Pour ce qui vous concerne, la réouverture de la pêche au corail doit au premier titre mettre fin à 20 ans de pillage qui ont ravagé les fonds marins et où seuls les milieux interlopes ont tiré profit. Vous cherchez à éviter qu’en fait la situation connue par le passé comme illégale ne se renouvelle, mais cette fois-ci de manière réglementaire. Expliquez-vous ?
Note démarche de Fondation scientifique écologiste, dont le but est de protéger la biodiversité marine, se heurte souvent à la réalité sociale et économique du monde de la pêche. Nous savons être pragmatiques comme sur la nécessité d’une aquaculture mais avec un aliment bio. Nous comprenons les enjeux énergétiques de l’exploration et de l’exploitation offshore, mais nous nous y opposons à cause du risque de marée noire. Nous alertons sur le péril plastique et microplastique que nous avons été les premiers à vulgariser, car le microplastique s’est invitée dans nos assiettes. Sur le corail, l’équation est simple, ou l’on fait de la pêche durable et il y aura du corail rouge pour les générations à venir ou nous remplaçons vingt années de braconnage sauvage par un pillage agréé par l’Etat.
Qu’a répondu le ministère des Pêches à votre requête et comment voyez-vous la suite de ce nouveau bras de fer ?
Le ministère, comme à chaque fois, nous a contactés et a tout suite ouvert les canaux de discussions et de dialogue. Puis il a organisé une réunion d’urgence avec le ministre qui devait avoir lieu dimanche dernier, reportée à la dernière minute pour cause de Conseil des ministres, une autre réunion sera tenue dans deux ou trois semaines, car la Fondation a une actualité et des activités chargées ce mois-ci.
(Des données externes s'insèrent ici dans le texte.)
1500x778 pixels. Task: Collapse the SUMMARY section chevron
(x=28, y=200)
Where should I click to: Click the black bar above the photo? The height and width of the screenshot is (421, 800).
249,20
Nous sommes confiants que nos revendications seront honorées, dans le cas contraire, le Probiom a déjà démontré qu’il avait le souffle long et l’habitude des rapports de force même disproportionnés. Nous savons que le droit, le bon sens et la logique scientifique sont de notre côté, ce n’est donc qu’une question de temps pour que nous obtenions gain de cause sur ce dossier.